▶ TEXTO FORNECIDO
▬▬▬▬▬▬
Percorri mais cem metros e notei um automóvel se aproximando vagarosamente na Rua Getúlio Vargas (Foto: David Arioch)
Houve uma época da minha vida em que eu caminhava todos os dias no mesmo horário, e não para me exercitar, mas somente para espairecer ou refletir. Andar diariamente 10 quilômetros ou até mais no final da tarde ou início da noite me ajudava a ter boas ideias e também a me desligar de tudo que não me interessava naquele momento. Em síntese, era uma excelente forma de manter o equilíbrio.
Na realidade, era imprescindível, já que eu passava muito tempo em frente ao computador produzindo textos e lendo. Então havia dois horários do dia que eram sagrados para me manter longe de qualquer máquina. De manhã, por volta das 5h50, quando eu ia à academia, e após às 17h ou 18h. Eu nunca carregava o telefone celular comigo, hábito que mantenho até hoje.
▬▬▬▬▬▬
▶ PEDIDO
Por favor, explique em uma a três frases por que, segundo o texto fornecido, as caminhadas diárias eram imprescindíveis.
▬▬▬▬▬▬
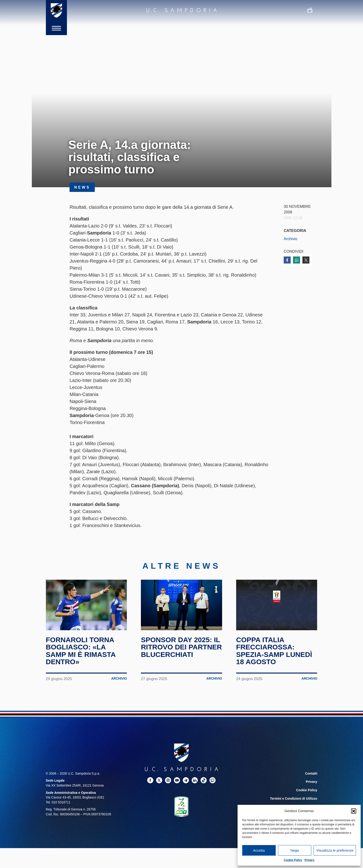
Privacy (309, 860)
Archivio (291, 239)
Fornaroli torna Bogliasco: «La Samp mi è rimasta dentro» (81, 651)
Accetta (259, 850)
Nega (295, 850)
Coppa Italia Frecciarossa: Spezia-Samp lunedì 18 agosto (274, 651)
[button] (354, 811)
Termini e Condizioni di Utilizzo (294, 799)
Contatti (311, 774)
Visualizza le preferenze (335, 850)
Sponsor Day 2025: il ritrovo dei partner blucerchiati (181, 647)
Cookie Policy (293, 860)
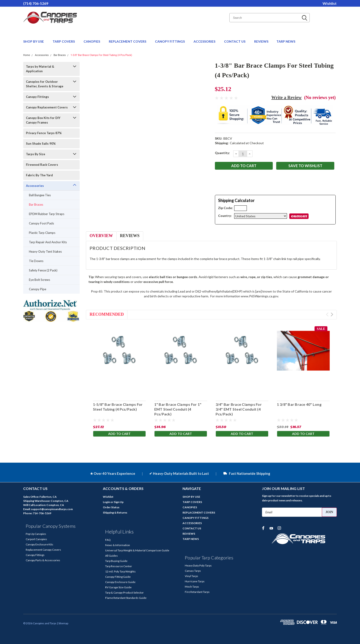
▬▬▬▬▬▬
▶ RESULTADO FINAL
Eram imprescindíveis porque quem narra passava muito tempo em frente ao computador, produzindo textos e lendo. Por isso havia dois horários do dia reservados para ficar longe de qualquer máquina, e a caminhada depois das 17h ou 18h era um deles.